**Stored records**
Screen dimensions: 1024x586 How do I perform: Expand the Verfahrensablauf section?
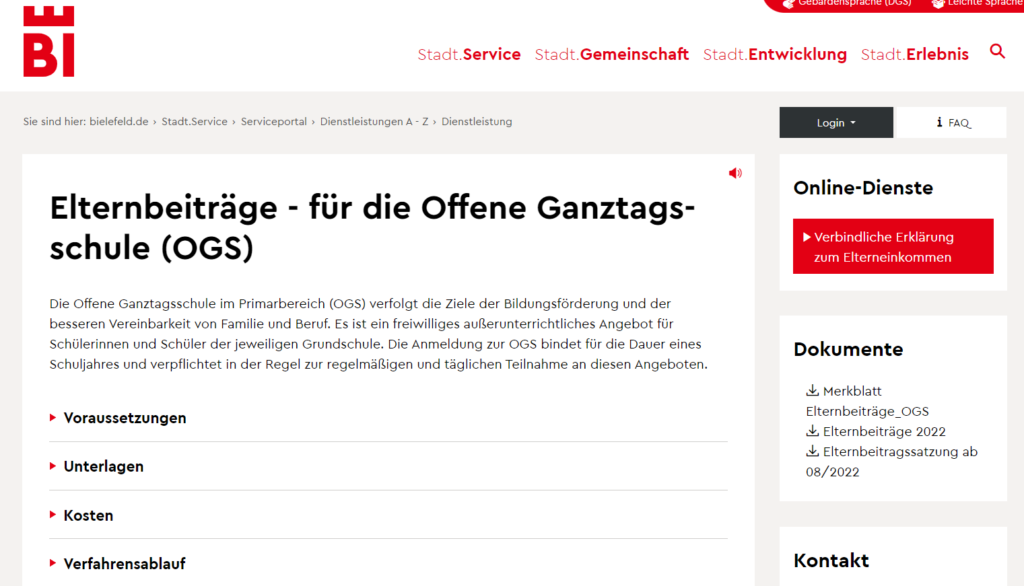pos(124,564)
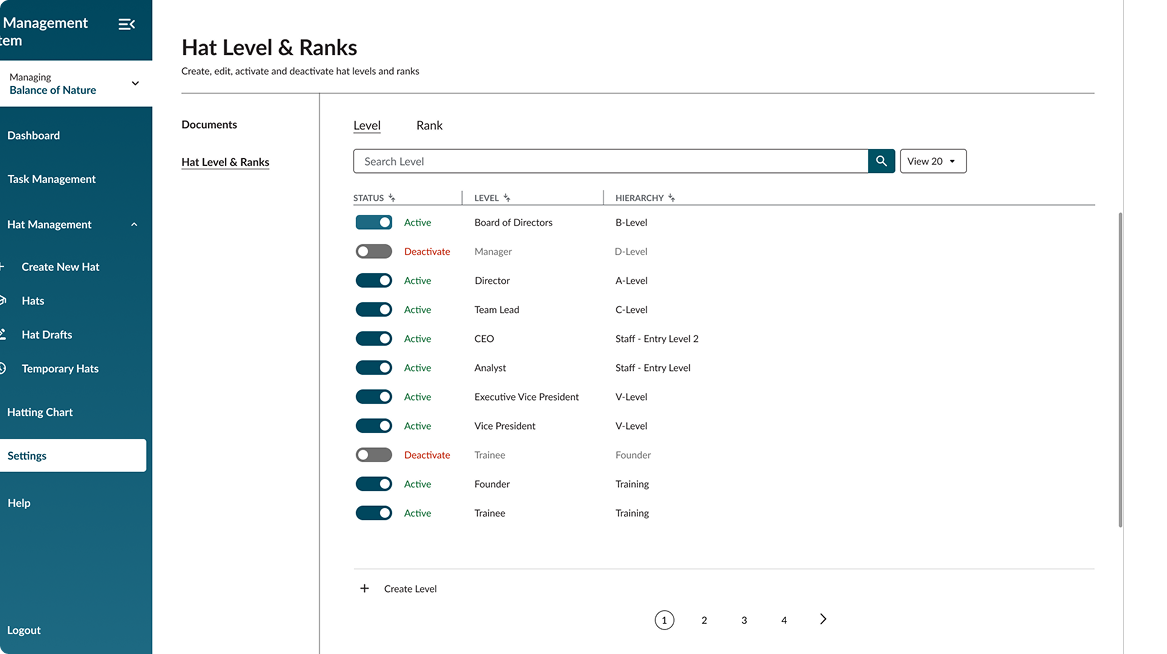Click the search magnifier button
Image resolution: width=1167 pixels, height=654 pixels.
881,161
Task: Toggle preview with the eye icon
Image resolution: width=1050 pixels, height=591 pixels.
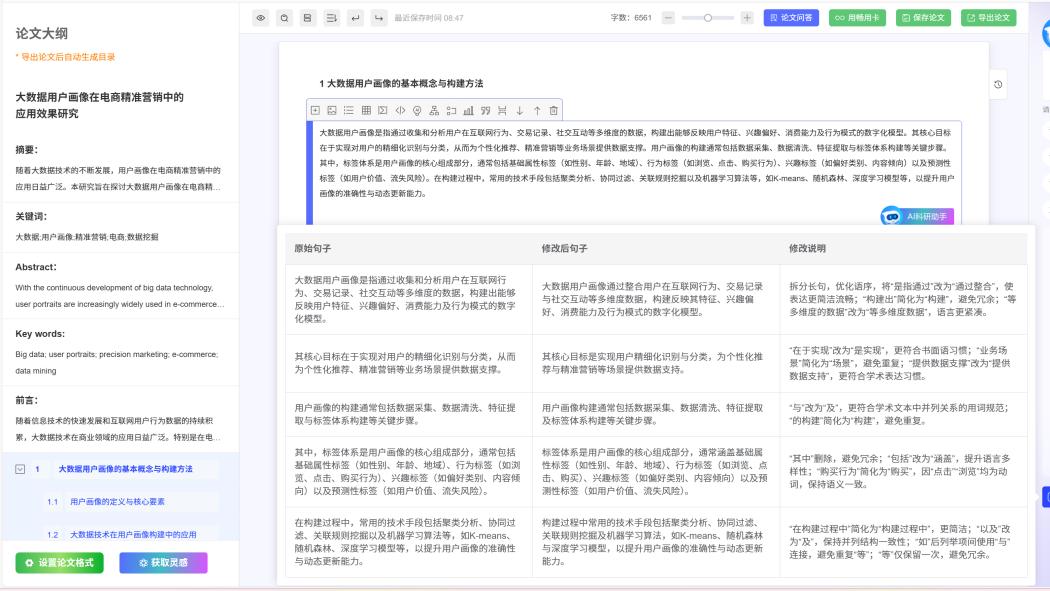Action: point(262,17)
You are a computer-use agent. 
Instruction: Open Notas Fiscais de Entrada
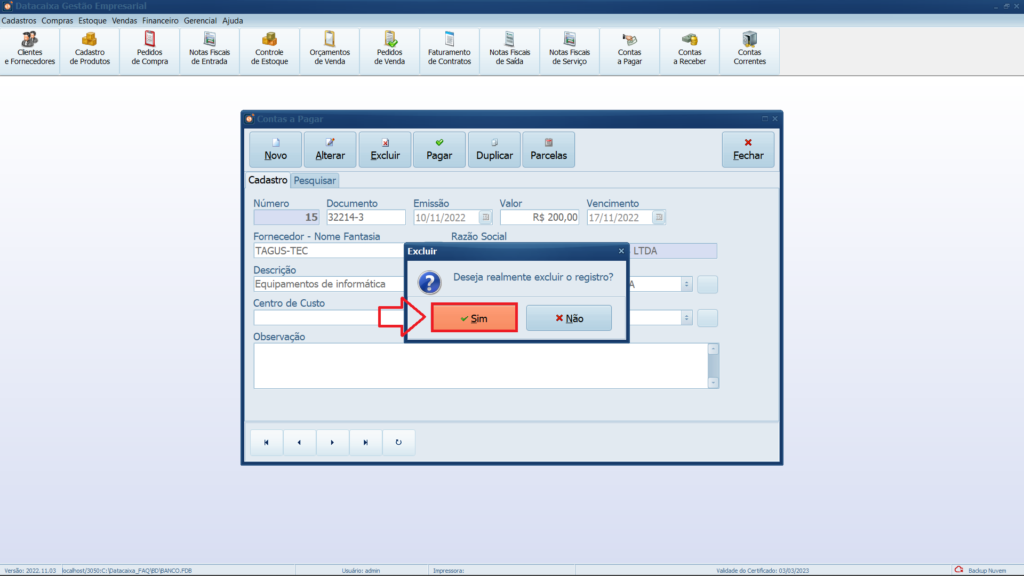click(x=210, y=49)
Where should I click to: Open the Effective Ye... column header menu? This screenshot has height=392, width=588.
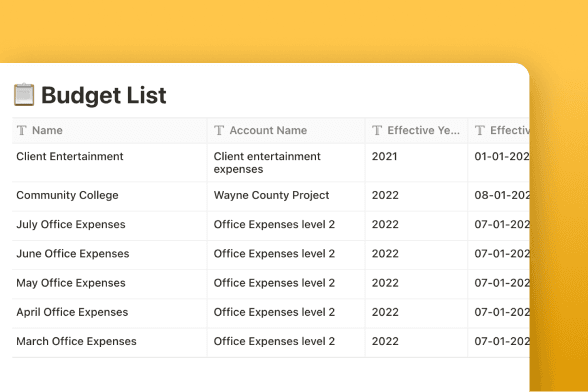tap(416, 131)
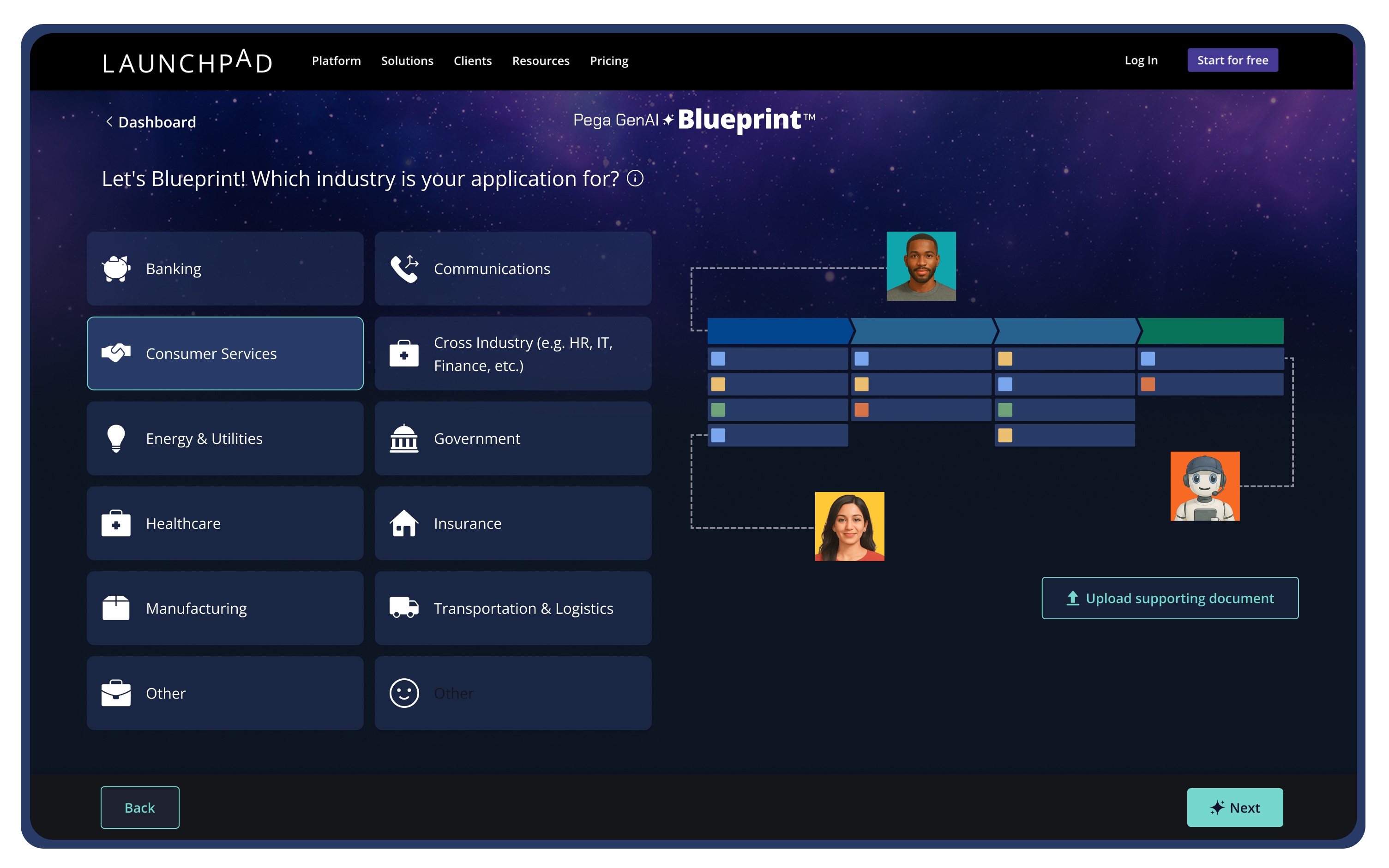Open the Pricing menu
This screenshot has height=868, width=1389.
[x=609, y=60]
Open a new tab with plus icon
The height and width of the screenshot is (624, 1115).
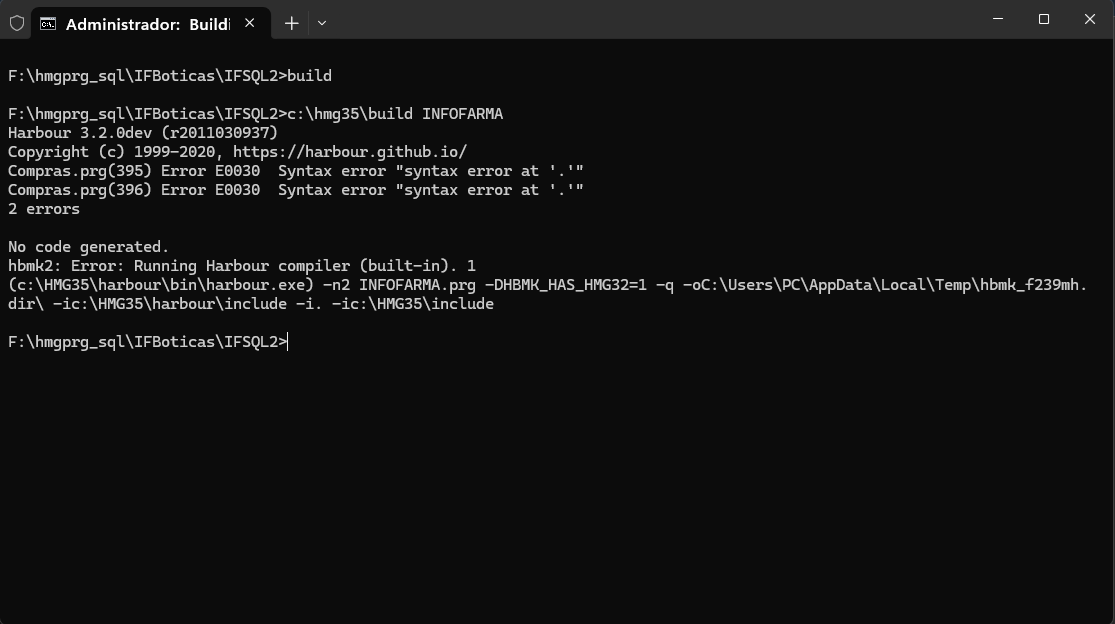tap(292, 23)
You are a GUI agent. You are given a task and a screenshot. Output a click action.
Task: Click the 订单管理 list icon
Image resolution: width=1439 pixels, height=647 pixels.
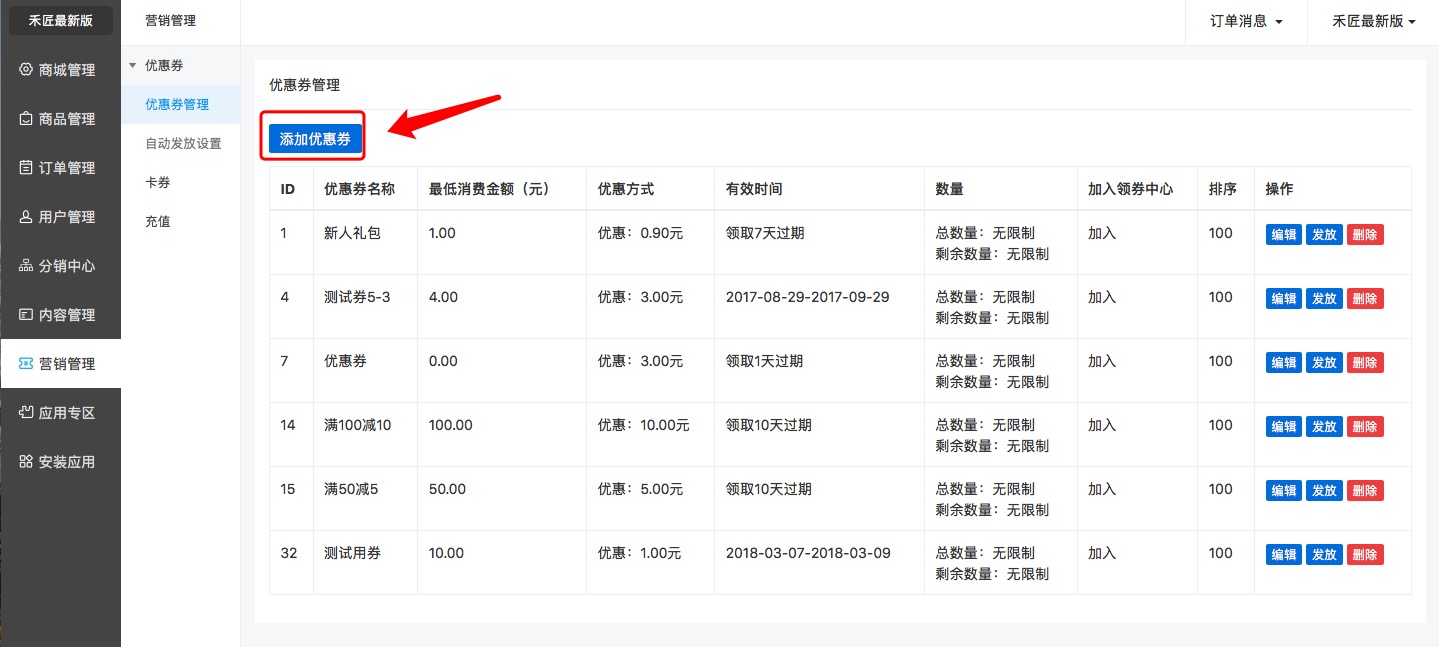coord(26,168)
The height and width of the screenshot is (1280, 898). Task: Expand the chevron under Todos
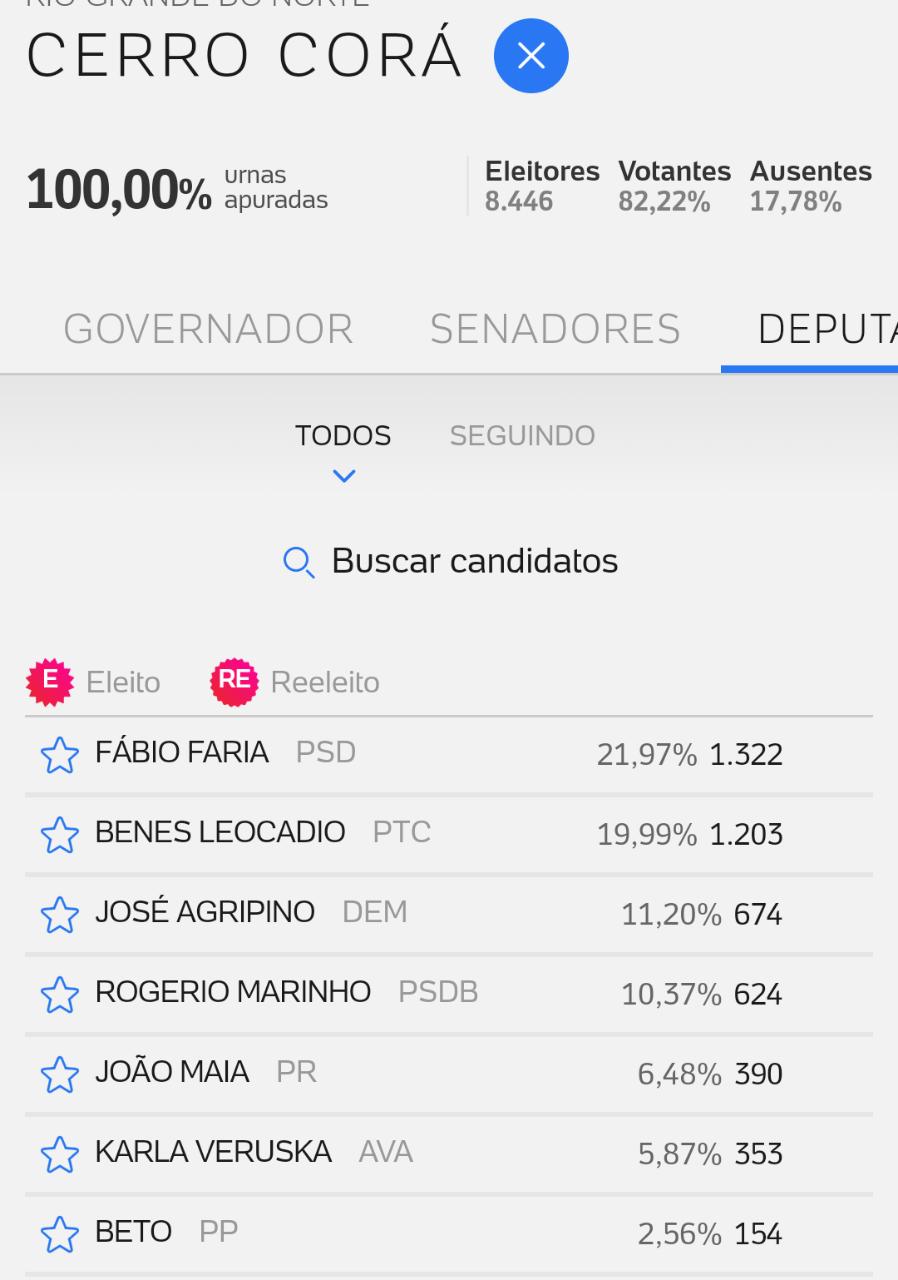pyautogui.click(x=343, y=477)
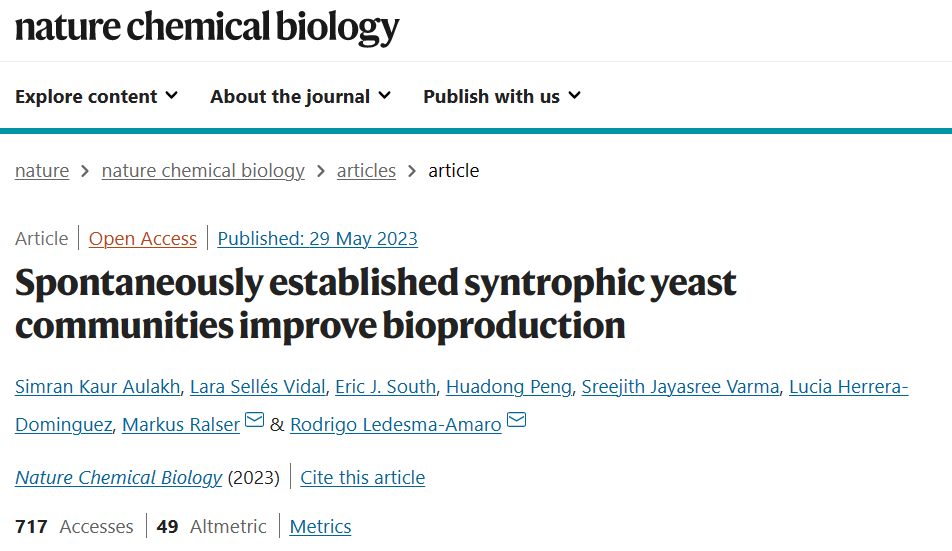The height and width of the screenshot is (551, 952).
Task: Click the italic Nature Chemical Biology journal link
Action: tap(119, 478)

**Task description**
Copy the lines above exactly as they appear, leaving the pictures out of your answer.

**Final answer**
Screen dimensions: 1024x586 How do I perform: Expand the Verfahrensablauf section?
pos(124,564)
Click the search magnifier button
Image resolution: width=1167 pixels, height=654 pixels.
881,161
Task: Toggle preview with the eye icon
Image resolution: width=1050 pixels, height=591 pixels.
Action: point(262,17)
You are a computer-use agent. 
Instruction: Open Notas Fiscais de Entrada
click(x=210, y=49)
Where should I click to: Open the Effective Ye... column header menu? This screenshot has height=392, width=588.
tap(416, 131)
Open the Pricing menu
This screenshot has height=868, width=1389.
[x=609, y=60]
Open a new tab with plus icon
The height and width of the screenshot is (624, 1115).
tap(292, 23)
You are a GUI agent. You are given a task and a screenshot. Output a click action.
Task: Click the 订单管理 list icon
Image resolution: width=1439 pixels, height=647 pixels.
coord(26,168)
The height and width of the screenshot is (1280, 898). Task: Expand the chevron under Todos
pyautogui.click(x=343, y=477)
The height and width of the screenshot is (551, 952).
Task: Click the italic Nature Chemical Biology journal link
Action: tap(119, 478)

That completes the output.